> _Input data_:

-- Opening Marker --

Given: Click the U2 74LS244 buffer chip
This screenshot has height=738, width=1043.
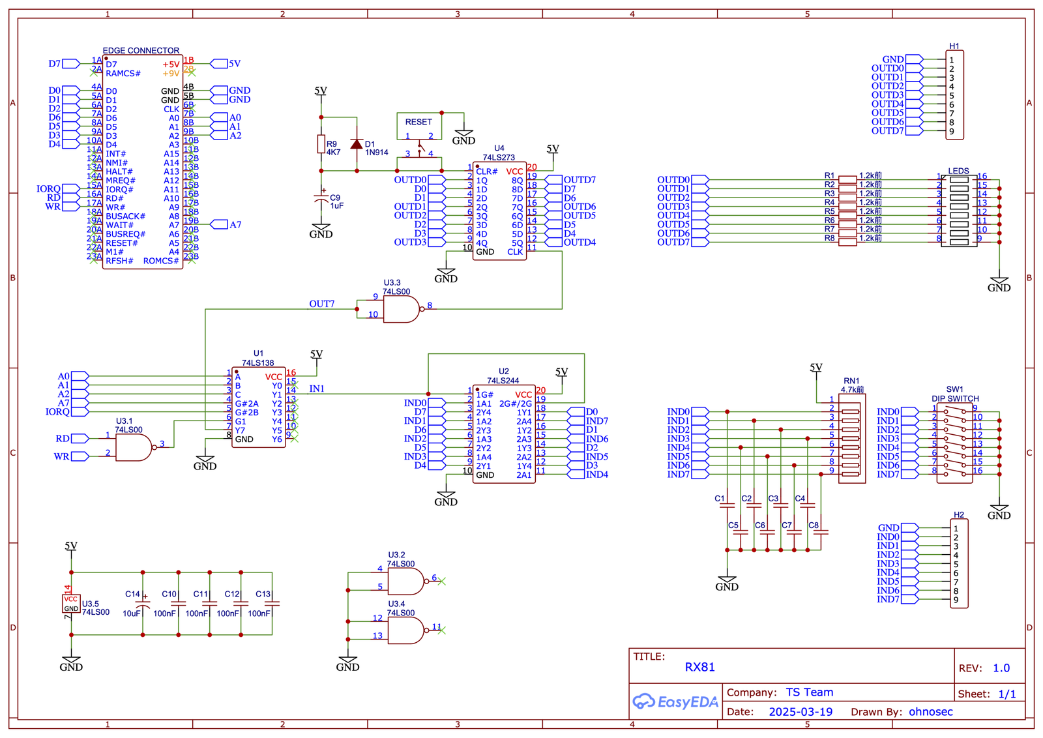Looking at the screenshot, I should tap(503, 434).
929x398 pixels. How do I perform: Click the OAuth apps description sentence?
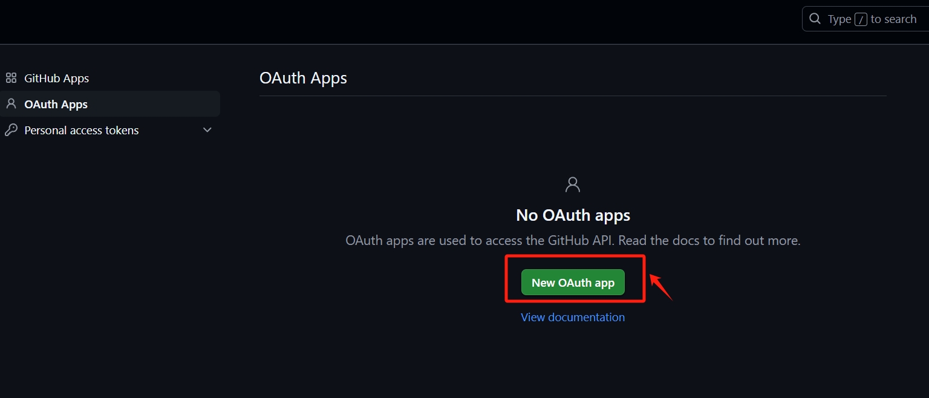[573, 241]
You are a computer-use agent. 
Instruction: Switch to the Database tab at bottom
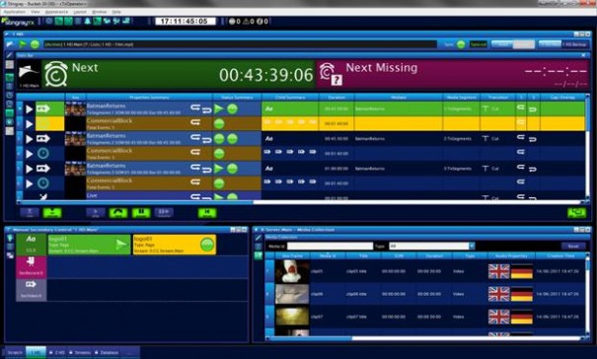[107, 352]
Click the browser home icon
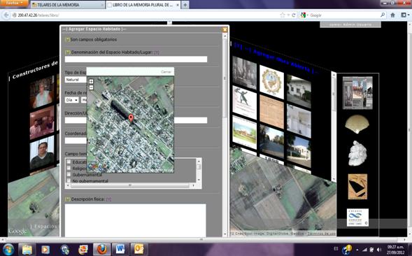The width and height of the screenshot is (412, 256). 392,15
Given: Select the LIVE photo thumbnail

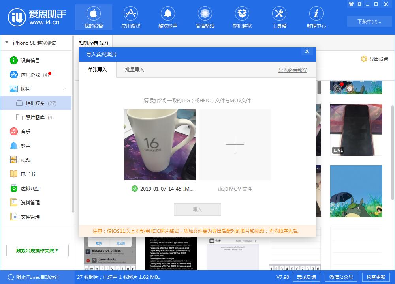Looking at the screenshot, I should [x=356, y=130].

-- Closing Marker --

> _Task description_:
All lines from the one containing "Click the browser home icon" through the end of the data are to be restated exactly, with nothing else and without the pictures.

> _Output of the task_:
Click the browser home icon
The width and height of the screenshot is (412, 256). 392,15
Given: Select the LIVE photo thumbnail

Looking at the screenshot, I should [x=356, y=130].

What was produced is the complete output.